- _Description of the task_:
Return the data below, unchanged.

━━━━━ Exercise inputs

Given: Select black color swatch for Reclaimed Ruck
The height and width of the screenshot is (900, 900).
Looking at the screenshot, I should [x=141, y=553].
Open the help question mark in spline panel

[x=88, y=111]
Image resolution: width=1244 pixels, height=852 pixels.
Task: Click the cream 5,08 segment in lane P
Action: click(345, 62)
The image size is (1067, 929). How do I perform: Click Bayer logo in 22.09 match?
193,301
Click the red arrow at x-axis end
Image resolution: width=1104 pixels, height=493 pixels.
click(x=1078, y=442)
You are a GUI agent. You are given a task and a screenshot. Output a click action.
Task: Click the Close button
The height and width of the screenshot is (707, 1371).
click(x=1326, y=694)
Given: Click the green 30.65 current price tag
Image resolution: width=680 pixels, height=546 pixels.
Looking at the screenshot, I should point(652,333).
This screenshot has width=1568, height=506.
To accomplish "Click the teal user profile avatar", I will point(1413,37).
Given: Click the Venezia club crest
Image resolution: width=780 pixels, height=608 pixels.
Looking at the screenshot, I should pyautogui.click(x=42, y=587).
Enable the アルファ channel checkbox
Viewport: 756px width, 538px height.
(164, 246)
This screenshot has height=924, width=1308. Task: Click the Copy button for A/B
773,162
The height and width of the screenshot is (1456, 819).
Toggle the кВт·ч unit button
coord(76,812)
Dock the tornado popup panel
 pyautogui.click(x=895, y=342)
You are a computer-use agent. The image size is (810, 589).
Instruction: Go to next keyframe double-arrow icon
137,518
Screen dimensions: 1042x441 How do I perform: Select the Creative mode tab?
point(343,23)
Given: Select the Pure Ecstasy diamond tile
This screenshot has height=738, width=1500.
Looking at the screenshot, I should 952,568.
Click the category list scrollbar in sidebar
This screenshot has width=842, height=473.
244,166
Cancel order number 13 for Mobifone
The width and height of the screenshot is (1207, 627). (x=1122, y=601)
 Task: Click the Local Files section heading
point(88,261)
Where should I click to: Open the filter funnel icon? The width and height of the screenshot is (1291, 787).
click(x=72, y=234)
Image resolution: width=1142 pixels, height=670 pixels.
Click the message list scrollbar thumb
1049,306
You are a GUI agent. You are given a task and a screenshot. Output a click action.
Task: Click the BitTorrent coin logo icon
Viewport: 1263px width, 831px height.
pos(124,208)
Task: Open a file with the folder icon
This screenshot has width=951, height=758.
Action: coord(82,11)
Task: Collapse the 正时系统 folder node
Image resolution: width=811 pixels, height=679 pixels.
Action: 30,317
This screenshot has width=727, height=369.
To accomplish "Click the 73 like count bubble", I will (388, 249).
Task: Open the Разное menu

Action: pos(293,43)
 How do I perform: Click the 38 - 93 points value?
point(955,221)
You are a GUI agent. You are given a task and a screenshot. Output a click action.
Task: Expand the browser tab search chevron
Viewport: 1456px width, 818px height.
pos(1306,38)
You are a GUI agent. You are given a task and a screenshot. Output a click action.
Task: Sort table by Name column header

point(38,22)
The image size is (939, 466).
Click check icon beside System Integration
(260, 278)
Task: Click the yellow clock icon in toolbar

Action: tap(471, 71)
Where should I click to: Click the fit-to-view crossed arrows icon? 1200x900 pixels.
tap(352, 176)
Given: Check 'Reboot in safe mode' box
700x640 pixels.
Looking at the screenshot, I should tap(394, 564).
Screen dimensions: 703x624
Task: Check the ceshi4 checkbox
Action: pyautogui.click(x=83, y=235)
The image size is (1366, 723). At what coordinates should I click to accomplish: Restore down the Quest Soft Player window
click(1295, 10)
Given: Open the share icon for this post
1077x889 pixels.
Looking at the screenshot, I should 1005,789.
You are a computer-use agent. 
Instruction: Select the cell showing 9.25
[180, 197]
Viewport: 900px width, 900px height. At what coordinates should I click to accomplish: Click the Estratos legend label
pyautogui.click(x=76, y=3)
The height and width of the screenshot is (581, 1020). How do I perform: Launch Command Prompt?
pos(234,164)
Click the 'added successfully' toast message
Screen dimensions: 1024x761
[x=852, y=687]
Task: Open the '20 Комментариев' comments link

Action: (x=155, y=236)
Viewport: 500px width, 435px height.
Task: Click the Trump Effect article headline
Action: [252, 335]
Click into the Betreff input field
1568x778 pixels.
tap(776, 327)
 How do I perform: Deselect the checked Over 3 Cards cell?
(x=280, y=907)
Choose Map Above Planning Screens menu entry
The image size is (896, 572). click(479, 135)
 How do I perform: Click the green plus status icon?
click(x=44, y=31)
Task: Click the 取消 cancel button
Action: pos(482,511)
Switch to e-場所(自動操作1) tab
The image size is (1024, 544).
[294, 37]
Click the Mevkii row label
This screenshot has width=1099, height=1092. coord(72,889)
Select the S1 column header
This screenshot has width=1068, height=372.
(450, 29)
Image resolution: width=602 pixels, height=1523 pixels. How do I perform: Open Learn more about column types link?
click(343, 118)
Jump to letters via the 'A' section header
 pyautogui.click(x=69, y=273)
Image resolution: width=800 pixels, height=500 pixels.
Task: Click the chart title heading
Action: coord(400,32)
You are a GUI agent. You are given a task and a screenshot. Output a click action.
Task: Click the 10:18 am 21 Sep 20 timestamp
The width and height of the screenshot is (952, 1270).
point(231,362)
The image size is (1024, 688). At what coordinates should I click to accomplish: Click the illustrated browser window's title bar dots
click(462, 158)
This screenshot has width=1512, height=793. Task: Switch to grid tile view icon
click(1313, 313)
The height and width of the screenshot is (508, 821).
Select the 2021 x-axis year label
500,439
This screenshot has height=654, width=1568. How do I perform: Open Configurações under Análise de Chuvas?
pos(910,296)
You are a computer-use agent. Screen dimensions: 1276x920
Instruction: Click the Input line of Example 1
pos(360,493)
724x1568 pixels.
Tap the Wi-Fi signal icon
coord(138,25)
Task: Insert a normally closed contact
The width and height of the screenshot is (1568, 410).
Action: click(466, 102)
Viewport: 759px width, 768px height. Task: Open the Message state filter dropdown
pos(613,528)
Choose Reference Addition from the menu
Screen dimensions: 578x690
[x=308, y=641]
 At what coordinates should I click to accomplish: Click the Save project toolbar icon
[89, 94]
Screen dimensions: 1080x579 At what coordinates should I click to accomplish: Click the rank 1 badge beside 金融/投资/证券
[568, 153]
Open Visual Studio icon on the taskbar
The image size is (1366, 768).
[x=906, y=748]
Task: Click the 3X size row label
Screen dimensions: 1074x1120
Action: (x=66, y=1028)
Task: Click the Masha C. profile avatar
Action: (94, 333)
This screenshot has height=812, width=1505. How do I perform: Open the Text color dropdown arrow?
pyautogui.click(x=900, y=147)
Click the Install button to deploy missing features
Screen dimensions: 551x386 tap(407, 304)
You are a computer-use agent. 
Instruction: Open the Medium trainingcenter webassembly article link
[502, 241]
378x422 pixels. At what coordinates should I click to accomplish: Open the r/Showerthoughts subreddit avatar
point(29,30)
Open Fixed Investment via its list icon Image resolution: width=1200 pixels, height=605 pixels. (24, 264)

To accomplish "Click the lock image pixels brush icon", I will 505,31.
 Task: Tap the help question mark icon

━━━━━━━━━━

- _Answer box_:
Given: Select black color swatch for Reclaimed Ruck
The height and width of the screenshot is (900, 900).
Looking at the screenshot, I should [x=141, y=553].
Open the help question mark in spline panel

[x=88, y=111]
Image resolution: width=1244 pixels, height=852 pixels.
Task: Click the cream 5,08 segment in lane P
Action: click(345, 62)
The image size is (1067, 929). How do I perform: Click Bayer logo in 22.09 match?
193,301
Click the red arrow at x-axis end
Image resolution: width=1104 pixels, height=493 pixels.
click(x=1078, y=442)
You are a GUI agent. You are given a task and a screenshot. Output a click action.
Task: Click the Close button
The height and width of the screenshot is (707, 1371).
click(x=1326, y=694)
Given: Click the green 30.65 current price tag
Image resolution: width=680 pixels, height=546 pixels.
Looking at the screenshot, I should point(652,333).
This screenshot has width=1568, height=506.
To accomplish "Click the teal user profile avatar", I will point(1413,37).
Given: Click the Venezia club crest
Image resolution: width=780 pixels, height=608 pixels.
Looking at the screenshot, I should pyautogui.click(x=42, y=587).
Enable the アルファ channel checkbox
Viewport: 756px width, 538px height.
(164, 246)
This screenshot has height=924, width=1308. Task: Click the Copy button for A/B
773,162
The height and width of the screenshot is (1456, 819).
Toggle the кВт·ч unit button
coord(76,812)
Dock the tornado popup panel
 pyautogui.click(x=895, y=342)
You are a computer-use agent. The image size is (810, 589).
Instruction: Go to next keyframe double-arrow icon
137,518
Screen dimensions: 1042x441 How do I perform: Select the Creative mode tab?
point(343,23)
Given: Select the Pure Ecstasy diamond tile
This screenshot has height=738, width=1500.
Looking at the screenshot, I should 952,568.
Click the category list scrollbar in sidebar
This screenshot has width=842, height=473.
244,166
Cancel order number 13 for Mobifone
The width and height of the screenshot is (1207, 627). (x=1122, y=601)
 Task: Click the Local Files section heading
point(88,261)
Where should I click to: Open the filter funnel icon? The width and height of the screenshot is (1291, 787).
click(x=72, y=234)
Image resolution: width=1142 pixels, height=670 pixels.
Click the message list scrollbar thumb
1049,306
You are a GUI agent. You are given a task and a screenshot. Output a click action.
Task: Click the BitTorrent coin logo icon
Viewport: 1263px width, 831px height.
pos(124,208)
Task: Open a file with the folder icon
This screenshot has width=951, height=758.
Action: coord(82,11)
Task: Collapse the 正时系统 folder node
Image resolution: width=811 pixels, height=679 pixels.
Action: 30,317
This screenshot has width=727, height=369.
To accomplish "Click the 73 like count bubble", I will (388, 249).
Task: Open the Разное menu

Action: pos(293,43)
 How do I perform: Click the 38 - 93 points value?
point(955,221)
You are a GUI agent. You are given a task and a screenshot. Output a click action.
Task: Expand the browser tab search chevron
Viewport: 1456px width, 818px height.
pos(1306,38)
You are a GUI agent. You are given a task and a screenshot. Output a click action.
Task: Sort table by Name column header

point(38,22)
The image size is (939, 466).
Click check icon beside System Integration
(260, 278)
Task: Click the yellow clock icon in toolbar

Action: tap(471, 71)
Where should I click to: Click the fit-to-view crossed arrows icon? 1200x900 pixels.
tap(352, 176)
Given: Check 'Reboot in safe mode' box
700x640 pixels.
Looking at the screenshot, I should tap(394, 564).
Screen dimensions: 703x624
Task: Check the ceshi4 checkbox
Action: pyautogui.click(x=83, y=235)
The image size is (1366, 723). At what coordinates should I click to accomplish: Restore down the Quest Soft Player window
click(1295, 10)
Given: Open the share icon for this post
1077x889 pixels.
Looking at the screenshot, I should 1005,789.
You are a computer-use agent. 
Instruction: Select the cell showing 9.25
[180, 197]
Viewport: 900px width, 900px height. At what coordinates should I click to accomplish: Click the Estratos legend label
pyautogui.click(x=76, y=3)
The height and width of the screenshot is (581, 1020). How do I perform: Launch Command Prompt?
pos(234,164)
Click the 'added successfully' toast message
Screen dimensions: 1024x761
[x=852, y=687]
Task: Open the '20 Комментариев' comments link

Action: (x=155, y=236)
Viewport: 500px width, 435px height.
Task: Click the Trump Effect article headline
Action: [252, 335]
Click into the Betreff input field
1568x778 pixels.
tap(776, 327)
 How do I perform: Deselect the checked Over 3 Cards cell?
(x=280, y=907)
Choose Map Above Planning Screens menu entry
The image size is (896, 572). click(479, 135)
 How do I perform: Click the green plus status icon?
click(x=44, y=31)
Task: Click the 取消 cancel button
Action: pos(482,511)
Switch to e-場所(自動操作1) tab
The image size is (1024, 544).
[294, 37]
Click the Mevkii row label
This screenshot has width=1099, height=1092. coord(72,889)
Select the S1 column header
This screenshot has width=1068, height=372.
(450, 29)
Image resolution: width=602 pixels, height=1523 pixels. How do I perform: Open Learn more about column types link?
click(343, 118)
Jump to letters via the 'A' section header
 pyautogui.click(x=69, y=273)
Image resolution: width=800 pixels, height=500 pixels.
Task: Click the chart title heading
Action: coord(400,32)
You are a GUI agent. You are given a task and a screenshot. Output a click action.
Task: Click the 10:18 am 21 Sep 20 timestamp
The width and height of the screenshot is (952, 1270).
point(231,362)
The image size is (1024, 688). At what coordinates should I click to accomplish: Click the illustrated browser window's title bar dots
click(462, 158)
This screenshot has width=1512, height=793. Task: Switch to grid tile view icon
click(1313, 313)
The height and width of the screenshot is (508, 821).
Select the 2021 x-axis year label
500,439
This screenshot has height=654, width=1568. How do I perform: Open Configurações under Análise de Chuvas?
pos(910,296)
You are a computer-use agent. Screen dimensions: 1276x920
Instruction: Click the Input line of Example 1
pos(360,493)
724x1568 pixels.
Tap the Wi-Fi signal icon
coord(138,25)
Task: Insert a normally closed contact
The width and height of the screenshot is (1568, 410).
Action: click(466, 102)
Viewport: 759px width, 768px height. Task: Open the Message state filter dropdown
pos(613,528)
Choose Reference Addition from the menu
Screen dimensions: 578x690
[x=308, y=641]
 At what coordinates should I click to accomplish: Click the Save project toolbar icon
[89, 94]
Screen dimensions: 1080x579 At what coordinates should I click to accomplish: Click the rank 1 badge beside 金融/投资/证券
[568, 153]
Open Visual Studio icon on the taskbar
The image size is (1366, 768).
[x=906, y=748]
Task: Click the 3X size row label
Screen dimensions: 1074x1120
Action: (x=66, y=1028)
Task: Click the Masha C. profile avatar
Action: (94, 333)
This screenshot has height=812, width=1505. How do I perform: Open the Text color dropdown arrow?
pyautogui.click(x=900, y=147)
Click the Install button to deploy missing features
Screen dimensions: 551x386 tap(407, 304)
You are a computer-use agent. 
Instruction: Open the Medium trainingcenter webassembly article link
[502, 241]
378x422 pixels. At what coordinates should I click to accomplish: Open the r/Showerthoughts subreddit avatar
point(29,30)
Open Fixed Investment via its list icon Image resolution: width=1200 pixels, height=605 pixels. (24, 264)

To accomplish "Click the lock image pixels brush icon", I will 505,31.
 Task: Tap the help question mark icon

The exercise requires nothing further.